(THE EXERCISE) Return the lines of the material that open with the line containing "Given: Click the 发票抬头 invoice icon" and close with the line containing "Image resolution: width=331", repeated exactly, with both of those lines included.

[Records for locating displayed items]
——————————
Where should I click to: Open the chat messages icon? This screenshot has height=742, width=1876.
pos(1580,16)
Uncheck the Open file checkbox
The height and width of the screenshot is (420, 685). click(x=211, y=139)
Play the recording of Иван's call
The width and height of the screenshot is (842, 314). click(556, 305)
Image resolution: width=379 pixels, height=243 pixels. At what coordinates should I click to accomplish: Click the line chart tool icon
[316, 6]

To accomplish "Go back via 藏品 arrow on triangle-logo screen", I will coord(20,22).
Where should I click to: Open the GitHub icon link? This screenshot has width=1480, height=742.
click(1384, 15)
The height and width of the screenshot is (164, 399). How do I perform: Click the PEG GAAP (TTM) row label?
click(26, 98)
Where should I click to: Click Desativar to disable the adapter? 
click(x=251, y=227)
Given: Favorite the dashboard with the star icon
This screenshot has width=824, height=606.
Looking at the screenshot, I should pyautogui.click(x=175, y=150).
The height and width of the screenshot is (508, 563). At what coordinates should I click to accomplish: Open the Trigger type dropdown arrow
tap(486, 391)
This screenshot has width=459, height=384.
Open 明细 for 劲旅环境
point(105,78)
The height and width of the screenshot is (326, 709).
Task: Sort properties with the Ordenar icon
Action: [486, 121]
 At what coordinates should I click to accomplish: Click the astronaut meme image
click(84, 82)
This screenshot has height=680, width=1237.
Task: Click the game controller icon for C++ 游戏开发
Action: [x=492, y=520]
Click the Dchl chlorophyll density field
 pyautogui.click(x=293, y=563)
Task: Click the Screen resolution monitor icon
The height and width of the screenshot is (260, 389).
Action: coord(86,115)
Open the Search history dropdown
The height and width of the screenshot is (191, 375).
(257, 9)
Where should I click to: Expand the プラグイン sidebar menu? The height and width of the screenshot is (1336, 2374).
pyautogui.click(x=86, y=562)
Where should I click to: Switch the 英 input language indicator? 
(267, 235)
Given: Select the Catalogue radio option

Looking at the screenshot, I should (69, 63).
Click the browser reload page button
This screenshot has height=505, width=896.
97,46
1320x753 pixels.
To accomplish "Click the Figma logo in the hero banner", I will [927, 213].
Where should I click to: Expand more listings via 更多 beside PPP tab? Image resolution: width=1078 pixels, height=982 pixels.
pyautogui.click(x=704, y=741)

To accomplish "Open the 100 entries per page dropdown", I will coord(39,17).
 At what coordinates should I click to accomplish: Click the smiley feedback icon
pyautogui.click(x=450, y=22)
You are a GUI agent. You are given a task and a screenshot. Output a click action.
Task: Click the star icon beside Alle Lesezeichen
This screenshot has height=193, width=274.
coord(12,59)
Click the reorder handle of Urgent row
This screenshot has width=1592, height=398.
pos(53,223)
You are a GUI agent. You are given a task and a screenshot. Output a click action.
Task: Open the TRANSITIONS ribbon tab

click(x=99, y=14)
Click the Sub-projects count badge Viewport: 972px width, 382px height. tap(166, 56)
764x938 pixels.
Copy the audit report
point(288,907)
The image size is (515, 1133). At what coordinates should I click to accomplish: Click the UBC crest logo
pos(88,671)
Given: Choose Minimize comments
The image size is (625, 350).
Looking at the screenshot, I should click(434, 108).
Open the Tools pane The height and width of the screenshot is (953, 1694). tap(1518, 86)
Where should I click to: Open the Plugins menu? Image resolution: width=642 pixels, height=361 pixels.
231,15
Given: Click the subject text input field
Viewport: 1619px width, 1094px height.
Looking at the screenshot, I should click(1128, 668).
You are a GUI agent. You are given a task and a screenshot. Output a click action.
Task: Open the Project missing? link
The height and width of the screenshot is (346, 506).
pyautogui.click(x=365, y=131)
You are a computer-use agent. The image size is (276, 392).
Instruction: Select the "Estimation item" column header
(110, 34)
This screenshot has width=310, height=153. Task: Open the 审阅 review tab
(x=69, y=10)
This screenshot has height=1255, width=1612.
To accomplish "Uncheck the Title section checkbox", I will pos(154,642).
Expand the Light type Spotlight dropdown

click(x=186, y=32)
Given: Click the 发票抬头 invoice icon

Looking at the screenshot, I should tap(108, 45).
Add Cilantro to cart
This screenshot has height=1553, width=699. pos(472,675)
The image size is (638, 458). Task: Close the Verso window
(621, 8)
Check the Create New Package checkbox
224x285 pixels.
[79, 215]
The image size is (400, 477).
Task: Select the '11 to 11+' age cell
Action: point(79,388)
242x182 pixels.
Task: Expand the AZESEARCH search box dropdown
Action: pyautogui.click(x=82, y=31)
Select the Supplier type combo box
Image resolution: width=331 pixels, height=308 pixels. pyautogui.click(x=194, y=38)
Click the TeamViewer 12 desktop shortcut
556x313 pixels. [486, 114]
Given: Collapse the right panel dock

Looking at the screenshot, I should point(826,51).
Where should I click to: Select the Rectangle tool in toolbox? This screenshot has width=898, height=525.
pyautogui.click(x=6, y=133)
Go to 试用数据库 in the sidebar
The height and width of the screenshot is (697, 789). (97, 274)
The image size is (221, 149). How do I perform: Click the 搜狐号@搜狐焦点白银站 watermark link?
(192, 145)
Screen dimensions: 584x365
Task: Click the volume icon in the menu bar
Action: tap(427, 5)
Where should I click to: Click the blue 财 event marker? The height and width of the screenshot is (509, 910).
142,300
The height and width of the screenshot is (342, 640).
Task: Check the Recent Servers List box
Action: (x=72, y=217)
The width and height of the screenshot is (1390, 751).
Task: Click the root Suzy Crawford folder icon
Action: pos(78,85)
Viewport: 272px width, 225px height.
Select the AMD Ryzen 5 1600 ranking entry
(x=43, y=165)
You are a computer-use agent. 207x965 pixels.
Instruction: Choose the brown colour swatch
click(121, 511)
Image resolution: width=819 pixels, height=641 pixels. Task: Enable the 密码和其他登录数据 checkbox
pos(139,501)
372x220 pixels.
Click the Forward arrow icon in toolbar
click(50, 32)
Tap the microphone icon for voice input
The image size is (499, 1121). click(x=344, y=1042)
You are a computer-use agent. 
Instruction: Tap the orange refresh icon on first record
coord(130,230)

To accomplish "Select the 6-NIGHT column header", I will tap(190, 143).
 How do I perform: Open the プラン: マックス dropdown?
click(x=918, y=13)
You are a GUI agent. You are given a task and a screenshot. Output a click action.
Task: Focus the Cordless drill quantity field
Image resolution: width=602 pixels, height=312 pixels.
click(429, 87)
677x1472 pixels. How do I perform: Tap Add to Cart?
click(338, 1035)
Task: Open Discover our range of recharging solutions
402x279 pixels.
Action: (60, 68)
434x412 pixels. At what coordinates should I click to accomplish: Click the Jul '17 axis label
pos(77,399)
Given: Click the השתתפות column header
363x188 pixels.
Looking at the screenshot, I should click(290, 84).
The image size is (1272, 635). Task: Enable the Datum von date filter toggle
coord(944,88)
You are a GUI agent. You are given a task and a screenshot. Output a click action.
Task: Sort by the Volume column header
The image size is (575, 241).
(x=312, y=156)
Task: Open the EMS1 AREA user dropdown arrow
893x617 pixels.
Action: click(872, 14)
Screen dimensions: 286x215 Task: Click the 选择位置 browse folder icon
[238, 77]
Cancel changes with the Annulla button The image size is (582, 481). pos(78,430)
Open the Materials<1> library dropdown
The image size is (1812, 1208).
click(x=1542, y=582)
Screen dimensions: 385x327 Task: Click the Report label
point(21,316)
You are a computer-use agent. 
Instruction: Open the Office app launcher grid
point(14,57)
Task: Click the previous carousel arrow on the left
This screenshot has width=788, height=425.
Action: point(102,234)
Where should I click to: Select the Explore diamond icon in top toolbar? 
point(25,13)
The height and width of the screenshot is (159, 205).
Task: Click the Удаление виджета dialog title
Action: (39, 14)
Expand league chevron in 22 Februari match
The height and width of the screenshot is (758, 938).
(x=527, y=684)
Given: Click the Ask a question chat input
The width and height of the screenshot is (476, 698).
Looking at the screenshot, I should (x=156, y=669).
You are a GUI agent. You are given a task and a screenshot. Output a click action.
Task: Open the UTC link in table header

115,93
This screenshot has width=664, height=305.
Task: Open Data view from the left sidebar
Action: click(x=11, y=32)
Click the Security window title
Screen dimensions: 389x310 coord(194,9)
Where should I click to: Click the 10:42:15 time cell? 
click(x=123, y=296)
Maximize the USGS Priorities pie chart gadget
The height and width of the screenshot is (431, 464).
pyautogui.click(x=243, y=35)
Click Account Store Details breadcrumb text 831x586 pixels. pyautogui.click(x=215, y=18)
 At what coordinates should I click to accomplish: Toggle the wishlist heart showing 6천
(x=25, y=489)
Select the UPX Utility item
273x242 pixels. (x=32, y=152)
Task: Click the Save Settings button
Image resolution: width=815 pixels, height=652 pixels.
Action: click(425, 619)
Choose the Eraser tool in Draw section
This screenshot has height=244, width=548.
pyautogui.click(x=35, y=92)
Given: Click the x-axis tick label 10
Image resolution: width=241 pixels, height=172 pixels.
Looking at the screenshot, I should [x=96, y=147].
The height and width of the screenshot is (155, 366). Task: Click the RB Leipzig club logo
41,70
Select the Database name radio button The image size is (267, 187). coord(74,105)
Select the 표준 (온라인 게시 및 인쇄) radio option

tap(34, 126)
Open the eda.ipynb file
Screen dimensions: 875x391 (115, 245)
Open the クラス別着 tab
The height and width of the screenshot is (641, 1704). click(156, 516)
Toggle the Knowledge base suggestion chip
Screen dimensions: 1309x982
——————————
(FULL OUTPUT)
Given: Click the 发票抬头 invoice icon

Looking at the screenshot, I should tap(108, 45).
Add Cilantro to cart
This screenshot has height=1553, width=699. pos(472,675)
The image size is (638, 458). Task: Close the Verso window
(621, 8)
Check the Create New Package checkbox
224x285 pixels.
[79, 215]
The image size is (400, 477).
Task: Select the '11 to 11+' age cell
Action: point(79,388)
242x182 pixels.
Task: Expand the AZESEARCH search box dropdown
Action: pyautogui.click(x=82, y=31)
Select the Supplier type combo box
Image resolution: width=331 pixels, height=308 pixels. pyautogui.click(x=194, y=38)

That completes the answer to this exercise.